== What you have to do ==
At the line with "The height and width of the screenshot is (881, 1155).", start repeating the data, and continue line by line through the final line, exactly.

== Extracted information ==
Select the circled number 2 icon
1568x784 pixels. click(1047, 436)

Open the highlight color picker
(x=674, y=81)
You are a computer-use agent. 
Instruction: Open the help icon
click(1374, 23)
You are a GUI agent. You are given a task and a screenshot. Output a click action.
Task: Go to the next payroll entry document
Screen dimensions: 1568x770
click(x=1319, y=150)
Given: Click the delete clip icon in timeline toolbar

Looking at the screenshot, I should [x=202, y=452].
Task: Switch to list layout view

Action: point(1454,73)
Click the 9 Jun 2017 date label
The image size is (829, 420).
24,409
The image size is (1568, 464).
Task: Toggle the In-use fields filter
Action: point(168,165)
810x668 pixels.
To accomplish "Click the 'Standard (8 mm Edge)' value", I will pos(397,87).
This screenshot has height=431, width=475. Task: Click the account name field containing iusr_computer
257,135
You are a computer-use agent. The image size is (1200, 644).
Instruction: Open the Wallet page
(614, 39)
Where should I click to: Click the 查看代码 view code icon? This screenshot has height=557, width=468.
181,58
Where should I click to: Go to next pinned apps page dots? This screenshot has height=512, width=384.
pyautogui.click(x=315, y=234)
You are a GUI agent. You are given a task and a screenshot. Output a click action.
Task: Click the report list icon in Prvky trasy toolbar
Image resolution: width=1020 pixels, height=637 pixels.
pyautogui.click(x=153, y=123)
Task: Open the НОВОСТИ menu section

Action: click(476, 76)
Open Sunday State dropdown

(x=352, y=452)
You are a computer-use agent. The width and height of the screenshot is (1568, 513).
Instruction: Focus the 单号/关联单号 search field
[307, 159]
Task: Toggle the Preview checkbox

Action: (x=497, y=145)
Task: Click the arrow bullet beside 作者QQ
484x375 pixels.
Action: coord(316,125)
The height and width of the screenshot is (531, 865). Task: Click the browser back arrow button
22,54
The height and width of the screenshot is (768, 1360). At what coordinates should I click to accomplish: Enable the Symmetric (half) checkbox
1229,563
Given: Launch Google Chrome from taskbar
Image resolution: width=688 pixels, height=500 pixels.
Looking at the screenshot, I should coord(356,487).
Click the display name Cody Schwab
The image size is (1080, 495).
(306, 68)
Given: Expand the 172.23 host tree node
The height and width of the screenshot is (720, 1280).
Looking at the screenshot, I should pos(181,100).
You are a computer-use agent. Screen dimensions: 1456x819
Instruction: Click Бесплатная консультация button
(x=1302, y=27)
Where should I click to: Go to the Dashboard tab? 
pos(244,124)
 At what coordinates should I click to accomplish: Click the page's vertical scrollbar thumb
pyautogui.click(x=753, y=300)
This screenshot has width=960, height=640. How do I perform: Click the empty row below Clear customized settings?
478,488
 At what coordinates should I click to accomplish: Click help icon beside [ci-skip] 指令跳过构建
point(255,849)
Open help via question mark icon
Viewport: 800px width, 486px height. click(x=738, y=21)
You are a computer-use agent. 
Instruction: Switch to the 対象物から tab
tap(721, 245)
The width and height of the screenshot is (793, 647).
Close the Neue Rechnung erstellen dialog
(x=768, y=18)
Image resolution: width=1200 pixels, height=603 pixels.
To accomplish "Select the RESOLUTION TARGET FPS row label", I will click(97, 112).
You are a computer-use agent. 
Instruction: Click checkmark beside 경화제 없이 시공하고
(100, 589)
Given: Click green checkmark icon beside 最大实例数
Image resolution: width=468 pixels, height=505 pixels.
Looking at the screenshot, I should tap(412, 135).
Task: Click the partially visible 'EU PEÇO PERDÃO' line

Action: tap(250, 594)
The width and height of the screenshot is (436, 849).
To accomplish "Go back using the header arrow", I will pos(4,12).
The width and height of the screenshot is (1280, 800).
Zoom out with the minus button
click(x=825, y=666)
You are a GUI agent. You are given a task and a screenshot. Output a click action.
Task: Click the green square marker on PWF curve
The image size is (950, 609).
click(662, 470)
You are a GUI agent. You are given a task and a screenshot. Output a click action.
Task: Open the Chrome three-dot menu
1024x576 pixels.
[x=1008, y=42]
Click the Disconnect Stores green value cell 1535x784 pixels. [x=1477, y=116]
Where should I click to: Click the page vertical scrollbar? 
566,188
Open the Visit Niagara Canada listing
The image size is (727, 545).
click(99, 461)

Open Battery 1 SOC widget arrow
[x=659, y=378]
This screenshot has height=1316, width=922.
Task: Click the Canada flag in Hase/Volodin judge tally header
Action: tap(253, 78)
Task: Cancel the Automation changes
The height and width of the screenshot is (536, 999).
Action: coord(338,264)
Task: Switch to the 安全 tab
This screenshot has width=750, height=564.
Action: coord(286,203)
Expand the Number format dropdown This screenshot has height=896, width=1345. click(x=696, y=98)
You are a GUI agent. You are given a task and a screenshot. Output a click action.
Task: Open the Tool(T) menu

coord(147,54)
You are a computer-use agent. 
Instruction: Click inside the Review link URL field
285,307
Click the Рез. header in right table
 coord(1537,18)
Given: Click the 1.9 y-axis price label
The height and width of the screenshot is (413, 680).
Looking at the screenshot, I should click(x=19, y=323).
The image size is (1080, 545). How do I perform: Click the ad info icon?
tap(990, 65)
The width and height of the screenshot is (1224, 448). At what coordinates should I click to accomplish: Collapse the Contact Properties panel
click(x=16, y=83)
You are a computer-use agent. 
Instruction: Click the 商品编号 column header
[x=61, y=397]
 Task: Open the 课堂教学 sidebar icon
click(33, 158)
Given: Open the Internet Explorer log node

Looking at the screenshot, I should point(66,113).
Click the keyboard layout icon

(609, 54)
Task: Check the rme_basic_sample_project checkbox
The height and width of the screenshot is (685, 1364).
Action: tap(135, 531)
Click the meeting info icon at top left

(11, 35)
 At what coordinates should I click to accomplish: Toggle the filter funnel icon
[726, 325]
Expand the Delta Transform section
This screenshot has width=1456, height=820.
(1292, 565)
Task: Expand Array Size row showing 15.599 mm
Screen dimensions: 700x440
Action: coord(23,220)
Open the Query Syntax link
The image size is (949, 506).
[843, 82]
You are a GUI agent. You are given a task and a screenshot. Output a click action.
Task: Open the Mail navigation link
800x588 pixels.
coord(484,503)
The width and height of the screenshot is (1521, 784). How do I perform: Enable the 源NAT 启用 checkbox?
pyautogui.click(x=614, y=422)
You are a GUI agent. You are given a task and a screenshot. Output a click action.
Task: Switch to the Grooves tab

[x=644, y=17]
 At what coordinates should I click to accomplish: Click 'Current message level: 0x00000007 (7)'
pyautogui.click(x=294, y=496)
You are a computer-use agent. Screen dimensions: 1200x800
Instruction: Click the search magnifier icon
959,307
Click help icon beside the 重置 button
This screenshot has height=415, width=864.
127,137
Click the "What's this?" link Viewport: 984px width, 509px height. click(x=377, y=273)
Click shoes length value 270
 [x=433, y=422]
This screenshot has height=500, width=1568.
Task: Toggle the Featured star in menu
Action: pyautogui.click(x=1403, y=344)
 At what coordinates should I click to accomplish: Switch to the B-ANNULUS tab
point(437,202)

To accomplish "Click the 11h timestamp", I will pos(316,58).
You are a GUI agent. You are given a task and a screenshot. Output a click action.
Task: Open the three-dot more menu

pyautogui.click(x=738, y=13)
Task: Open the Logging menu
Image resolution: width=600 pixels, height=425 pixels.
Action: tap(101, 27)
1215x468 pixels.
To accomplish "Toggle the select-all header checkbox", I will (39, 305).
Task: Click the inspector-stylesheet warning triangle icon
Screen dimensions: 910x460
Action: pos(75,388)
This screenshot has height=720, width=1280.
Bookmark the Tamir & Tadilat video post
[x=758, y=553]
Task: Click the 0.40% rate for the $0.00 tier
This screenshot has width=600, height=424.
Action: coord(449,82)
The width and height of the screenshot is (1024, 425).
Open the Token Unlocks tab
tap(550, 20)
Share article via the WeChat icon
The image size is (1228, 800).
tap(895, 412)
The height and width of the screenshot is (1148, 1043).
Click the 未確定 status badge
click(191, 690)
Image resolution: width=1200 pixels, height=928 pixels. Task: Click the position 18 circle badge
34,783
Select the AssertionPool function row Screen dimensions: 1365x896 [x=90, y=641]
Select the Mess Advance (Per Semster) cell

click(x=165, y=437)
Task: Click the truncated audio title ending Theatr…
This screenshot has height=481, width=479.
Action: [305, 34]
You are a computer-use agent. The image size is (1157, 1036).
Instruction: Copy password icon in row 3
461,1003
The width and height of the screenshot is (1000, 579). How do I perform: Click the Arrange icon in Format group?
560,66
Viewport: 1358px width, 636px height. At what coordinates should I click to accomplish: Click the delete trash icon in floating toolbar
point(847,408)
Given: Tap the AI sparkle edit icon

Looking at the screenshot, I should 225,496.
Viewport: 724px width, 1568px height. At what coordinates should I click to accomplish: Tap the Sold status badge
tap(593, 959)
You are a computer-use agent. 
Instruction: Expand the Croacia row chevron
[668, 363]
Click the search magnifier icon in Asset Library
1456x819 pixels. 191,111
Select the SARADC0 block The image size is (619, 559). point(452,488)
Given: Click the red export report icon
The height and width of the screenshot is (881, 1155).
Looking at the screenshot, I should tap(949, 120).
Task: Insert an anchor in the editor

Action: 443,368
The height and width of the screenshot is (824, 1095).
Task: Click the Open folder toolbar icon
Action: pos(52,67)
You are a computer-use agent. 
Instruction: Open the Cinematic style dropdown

== Reply to the exercise ==
The height and width of the screenshot is (881, 1155).
Looking at the screenshot, I should tap(949, 120).
Task: Insert an anchor in the editor

Action: 443,368
The height and width of the screenshot is (824, 1095).
Task: Click the Open folder toolbar icon
Action: pos(52,67)
You are a computer-use agent. 
Instruction: Open the Cinematic style dropdown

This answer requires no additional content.